**RECORDS PROVIDED**

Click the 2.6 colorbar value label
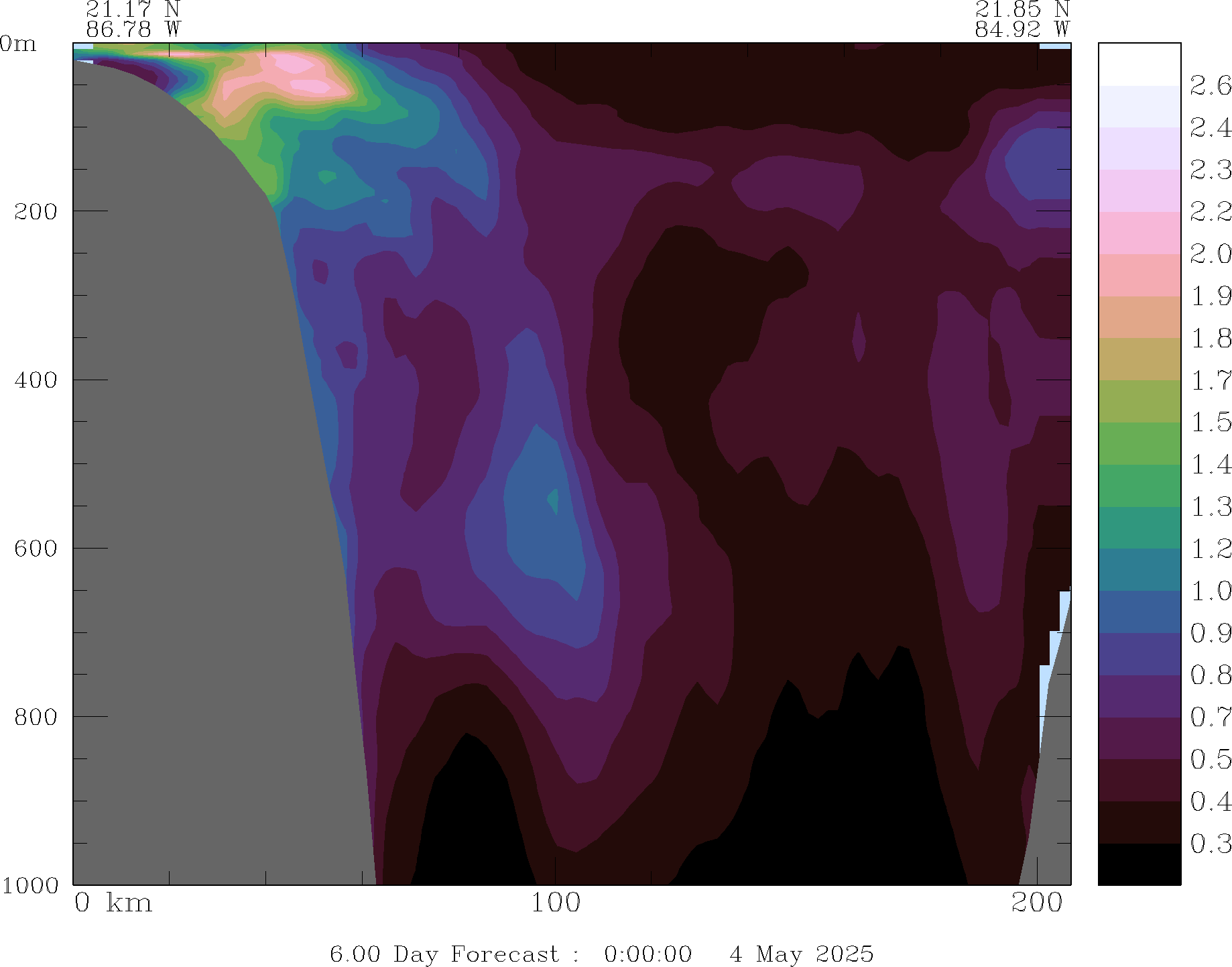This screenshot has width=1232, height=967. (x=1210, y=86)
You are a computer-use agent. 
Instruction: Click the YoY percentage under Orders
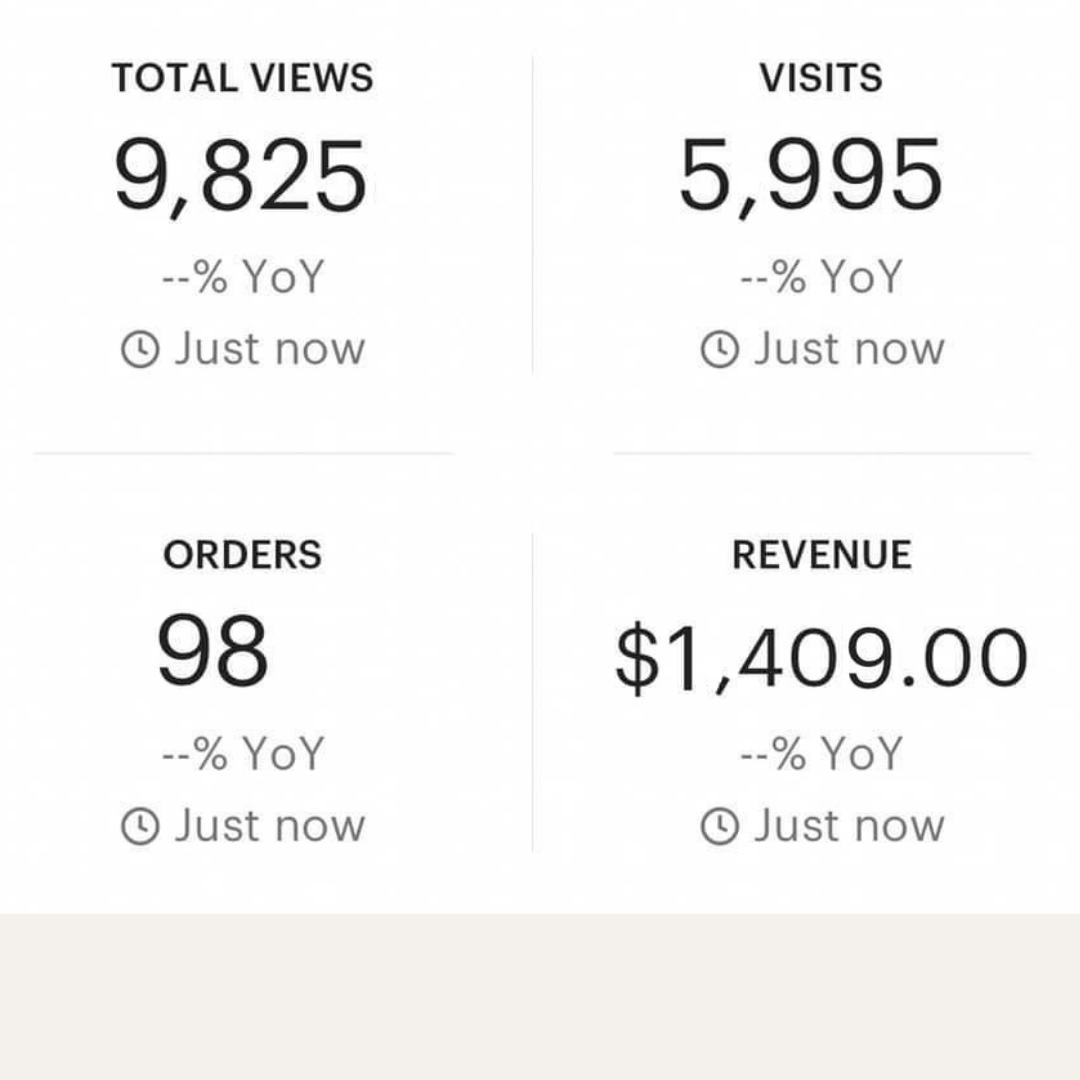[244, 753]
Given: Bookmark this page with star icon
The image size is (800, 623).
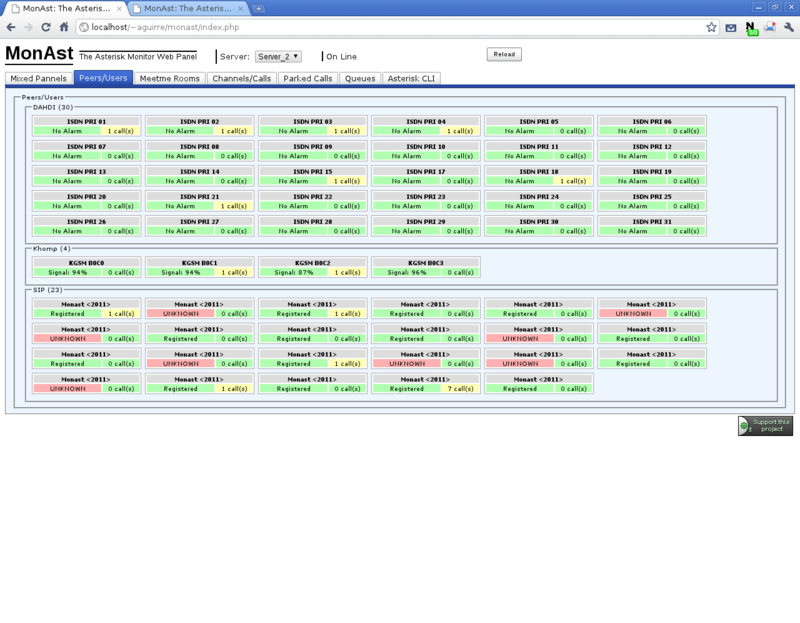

**EXERCISE AIM**
The lines to retype run from the one containing "Instruction: Click the" through the last line of the records above; write them exactly and skip the pictures.

**PROBLEM SOLUTION**
Instruction: Click the YoY percentage under Orders
[244, 753]
Given: Bookmark this page with star icon
The image size is (800, 623).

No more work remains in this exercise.